Exercise goal
With every line kept intact, print the entries that appear below.

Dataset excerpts
#####

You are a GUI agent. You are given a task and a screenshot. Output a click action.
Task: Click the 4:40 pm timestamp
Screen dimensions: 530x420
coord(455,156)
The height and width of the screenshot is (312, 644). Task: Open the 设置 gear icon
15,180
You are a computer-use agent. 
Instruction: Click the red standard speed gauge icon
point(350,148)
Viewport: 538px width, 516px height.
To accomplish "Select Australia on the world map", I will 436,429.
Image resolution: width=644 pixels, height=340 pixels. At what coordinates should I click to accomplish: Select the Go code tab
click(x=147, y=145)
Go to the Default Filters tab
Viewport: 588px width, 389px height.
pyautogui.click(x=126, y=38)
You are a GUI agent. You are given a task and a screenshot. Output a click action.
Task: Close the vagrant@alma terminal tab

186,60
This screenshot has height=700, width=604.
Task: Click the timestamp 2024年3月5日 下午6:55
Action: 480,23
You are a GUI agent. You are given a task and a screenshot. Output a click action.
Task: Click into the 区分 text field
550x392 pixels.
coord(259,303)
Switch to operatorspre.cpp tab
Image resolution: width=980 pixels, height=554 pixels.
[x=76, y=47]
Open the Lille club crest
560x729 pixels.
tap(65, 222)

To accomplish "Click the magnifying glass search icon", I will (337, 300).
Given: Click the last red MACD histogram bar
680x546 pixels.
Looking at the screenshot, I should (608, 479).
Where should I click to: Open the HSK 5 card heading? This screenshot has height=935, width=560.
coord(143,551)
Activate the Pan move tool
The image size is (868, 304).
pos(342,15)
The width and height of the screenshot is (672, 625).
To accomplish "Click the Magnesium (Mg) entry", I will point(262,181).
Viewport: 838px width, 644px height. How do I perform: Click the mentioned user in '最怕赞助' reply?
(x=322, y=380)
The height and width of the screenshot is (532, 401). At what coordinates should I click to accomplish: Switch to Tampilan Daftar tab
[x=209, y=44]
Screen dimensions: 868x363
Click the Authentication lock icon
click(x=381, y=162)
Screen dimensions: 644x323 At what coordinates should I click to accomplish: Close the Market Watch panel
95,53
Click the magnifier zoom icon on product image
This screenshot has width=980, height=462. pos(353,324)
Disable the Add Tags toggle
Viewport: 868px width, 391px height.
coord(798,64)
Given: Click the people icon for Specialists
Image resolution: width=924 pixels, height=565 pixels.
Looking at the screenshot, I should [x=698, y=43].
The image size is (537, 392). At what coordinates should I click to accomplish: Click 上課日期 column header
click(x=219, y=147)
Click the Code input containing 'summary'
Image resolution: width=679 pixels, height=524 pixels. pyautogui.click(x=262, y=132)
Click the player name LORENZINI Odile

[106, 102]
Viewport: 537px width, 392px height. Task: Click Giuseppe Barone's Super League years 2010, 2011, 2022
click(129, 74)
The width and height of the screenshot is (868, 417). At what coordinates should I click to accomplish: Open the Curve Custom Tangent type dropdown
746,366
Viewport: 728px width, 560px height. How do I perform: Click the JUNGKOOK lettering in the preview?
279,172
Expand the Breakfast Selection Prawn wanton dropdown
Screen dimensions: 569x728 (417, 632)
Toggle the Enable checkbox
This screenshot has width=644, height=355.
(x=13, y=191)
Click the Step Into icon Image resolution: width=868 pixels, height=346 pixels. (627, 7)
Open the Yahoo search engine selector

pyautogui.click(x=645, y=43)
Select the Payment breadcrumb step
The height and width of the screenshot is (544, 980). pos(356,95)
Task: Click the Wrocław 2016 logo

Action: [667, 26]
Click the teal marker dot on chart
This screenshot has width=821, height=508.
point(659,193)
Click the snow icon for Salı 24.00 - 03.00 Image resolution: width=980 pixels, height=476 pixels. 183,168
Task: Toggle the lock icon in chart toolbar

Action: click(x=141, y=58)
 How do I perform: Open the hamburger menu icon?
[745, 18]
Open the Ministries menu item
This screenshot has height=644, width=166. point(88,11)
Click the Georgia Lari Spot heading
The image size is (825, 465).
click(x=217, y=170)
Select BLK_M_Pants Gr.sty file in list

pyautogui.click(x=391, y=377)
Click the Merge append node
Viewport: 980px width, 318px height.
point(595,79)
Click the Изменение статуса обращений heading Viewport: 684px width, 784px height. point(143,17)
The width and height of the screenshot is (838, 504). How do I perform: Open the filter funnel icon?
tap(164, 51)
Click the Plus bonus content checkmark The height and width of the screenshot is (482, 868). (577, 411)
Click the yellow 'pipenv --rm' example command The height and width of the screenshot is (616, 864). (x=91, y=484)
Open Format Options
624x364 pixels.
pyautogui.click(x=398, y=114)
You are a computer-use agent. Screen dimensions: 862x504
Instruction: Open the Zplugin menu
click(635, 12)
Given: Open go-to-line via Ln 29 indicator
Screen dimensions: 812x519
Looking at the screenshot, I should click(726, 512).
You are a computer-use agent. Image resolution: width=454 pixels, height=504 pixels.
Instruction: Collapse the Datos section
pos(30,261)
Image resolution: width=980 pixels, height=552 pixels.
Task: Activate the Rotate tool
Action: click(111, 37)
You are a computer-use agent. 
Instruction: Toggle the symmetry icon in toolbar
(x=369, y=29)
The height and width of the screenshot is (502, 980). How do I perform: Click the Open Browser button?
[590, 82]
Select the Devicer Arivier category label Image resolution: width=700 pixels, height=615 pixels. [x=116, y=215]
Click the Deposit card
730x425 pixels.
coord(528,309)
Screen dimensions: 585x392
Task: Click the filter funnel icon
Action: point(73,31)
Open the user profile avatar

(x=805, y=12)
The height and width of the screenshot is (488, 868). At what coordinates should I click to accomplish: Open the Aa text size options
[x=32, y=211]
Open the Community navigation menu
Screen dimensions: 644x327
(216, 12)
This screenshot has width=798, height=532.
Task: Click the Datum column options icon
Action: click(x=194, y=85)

#####

Your response
You are a GUI agent. You are given a task and a screenshot. Output a click action.
Task: Click the 4:40 pm timestamp
Screen dimensions: 530x420
coord(455,156)
The height and width of the screenshot is (312, 644). Task: Open the 设置 gear icon
15,180
You are a computer-use agent. 
Instruction: Click the red standard speed gauge icon
point(350,148)
Viewport: 538px width, 516px height.
To accomplish "Select Australia on the world map", I will 436,429.
Image resolution: width=644 pixels, height=340 pixels. At what coordinates should I click to accomplish: Select the Go code tab
click(x=147, y=145)
Go to the Default Filters tab
Viewport: 588px width, 389px height.
pyautogui.click(x=126, y=38)
You are a GUI agent. You are given a task and a screenshot. Output a click action.
Task: Close the vagrant@alma terminal tab

186,60
This screenshot has height=700, width=604.
Task: Click the timestamp 2024年3月5日 下午6:55
Action: 480,23
You are a GUI agent. You are given a task and a screenshot. Output a click action.
Task: Click into the 区分 text field
550x392 pixels.
coord(259,303)
Switch to operatorspre.cpp tab
Image resolution: width=980 pixels, height=554 pixels.
[x=76, y=47]
Open the Lille club crest
560x729 pixels.
tap(65, 222)

To accomplish "Click the magnifying glass search icon", I will (337, 300).
Given: Click the last red MACD histogram bar
680x546 pixels.
Looking at the screenshot, I should (608, 479).
Where should I click to: Open the HSK 5 card heading? This screenshot has height=935, width=560.
coord(143,551)
Activate the Pan move tool
The image size is (868, 304).
pos(342,15)
The width and height of the screenshot is (672, 625).
To accomplish "Click the Magnesium (Mg) entry", I will point(262,181).
Viewport: 838px width, 644px height. How do I perform: Click the mentioned user in '最怕赞助' reply?
(x=322, y=380)
The height and width of the screenshot is (532, 401). At what coordinates should I click to accomplish: Switch to Tampilan Daftar tab
[x=209, y=44]
Screen dimensions: 868x363
Click the Authentication lock icon
click(x=381, y=162)
Screen dimensions: 644x323 At what coordinates should I click to accomplish: Close the Market Watch panel
95,53
Click the magnifier zoom icon on product image
This screenshot has width=980, height=462. pos(353,324)
Disable the Add Tags toggle
Viewport: 868px width, 391px height.
coord(798,64)
Given: Click the people icon for Specialists
Image resolution: width=924 pixels, height=565 pixels.
Looking at the screenshot, I should [x=698, y=43].
The image size is (537, 392). At what coordinates should I click to accomplish: Click 上課日期 column header
click(x=219, y=147)
Click the Code input containing 'summary'
Image resolution: width=679 pixels, height=524 pixels. pyautogui.click(x=262, y=132)
Click the player name LORENZINI Odile

[106, 102]
Viewport: 537px width, 392px height. Task: Click Giuseppe Barone's Super League years 2010, 2011, 2022
click(129, 74)
The width and height of the screenshot is (868, 417). At what coordinates should I click to accomplish: Open the Curve Custom Tangent type dropdown
746,366
Viewport: 728px width, 560px height. How do I perform: Click the JUNGKOOK lettering in the preview?
279,172
Expand the Breakfast Selection Prawn wanton dropdown
Screen dimensions: 569x728 (417, 632)
Toggle the Enable checkbox
This screenshot has width=644, height=355.
(x=13, y=191)
Click the Step Into icon Image resolution: width=868 pixels, height=346 pixels. (627, 7)
Open the Yahoo search engine selector

pyautogui.click(x=645, y=43)
Select the Payment breadcrumb step
The height and width of the screenshot is (544, 980). pos(356,95)
Task: Click the Wrocław 2016 logo

Action: [667, 26]
Click the teal marker dot on chart
This screenshot has width=821, height=508.
point(659,193)
Click the snow icon for Salı 24.00 - 03.00 Image resolution: width=980 pixels, height=476 pixels. 183,168
Task: Toggle the lock icon in chart toolbar

Action: click(x=141, y=58)
 How do I perform: Open the hamburger menu icon?
[745, 18]
Open the Ministries menu item
This screenshot has height=644, width=166. point(88,11)
Click the Georgia Lari Spot heading
The image size is (825, 465).
click(x=217, y=170)
Select BLK_M_Pants Gr.sty file in list

pyautogui.click(x=391, y=377)
Click the Merge append node
Viewport: 980px width, 318px height.
point(595,79)
Click the Изменение статуса обращений heading Viewport: 684px width, 784px height. point(143,17)
The width and height of the screenshot is (838, 504). How do I perform: Open the filter funnel icon?
tap(164, 51)
Click the Plus bonus content checkmark The height and width of the screenshot is (482, 868). (577, 411)
Click the yellow 'pipenv --rm' example command The height and width of the screenshot is (616, 864). (x=91, y=484)
Open Format Options
624x364 pixels.
pyautogui.click(x=398, y=114)
You are a computer-use agent. Screen dimensions: 862x504
Instruction: Open the Zplugin menu
click(635, 12)
Given: Open go-to-line via Ln 29 indicator
Screen dimensions: 812x519
Looking at the screenshot, I should click(726, 512).
You are a computer-use agent. Image resolution: width=454 pixels, height=504 pixels.
Instruction: Collapse the Datos section
pos(30,261)
Image resolution: width=980 pixels, height=552 pixels.
Task: Activate the Rotate tool
Action: click(111, 37)
You are a computer-use agent. 
Instruction: Toggle the symmetry icon in toolbar
(x=369, y=29)
The height and width of the screenshot is (502, 980). How do I perform: Click the Open Browser button?
[590, 82]
Select the Devicer Arivier category label Image resolution: width=700 pixels, height=615 pixels. [x=116, y=215]
Click the Deposit card
730x425 pixels.
coord(528,309)
Screen dimensions: 585x392
Task: Click the filter funnel icon
Action: point(73,31)
Open the user profile avatar

(x=805, y=12)
The height and width of the screenshot is (488, 868). At what coordinates should I click to accomplish: Open the Aa text size options
[x=32, y=211]
Open the Community navigation menu
Screen dimensions: 644x327
(216, 12)
This screenshot has width=798, height=532.
Task: Click the Datum column options icon
Action: click(x=194, y=85)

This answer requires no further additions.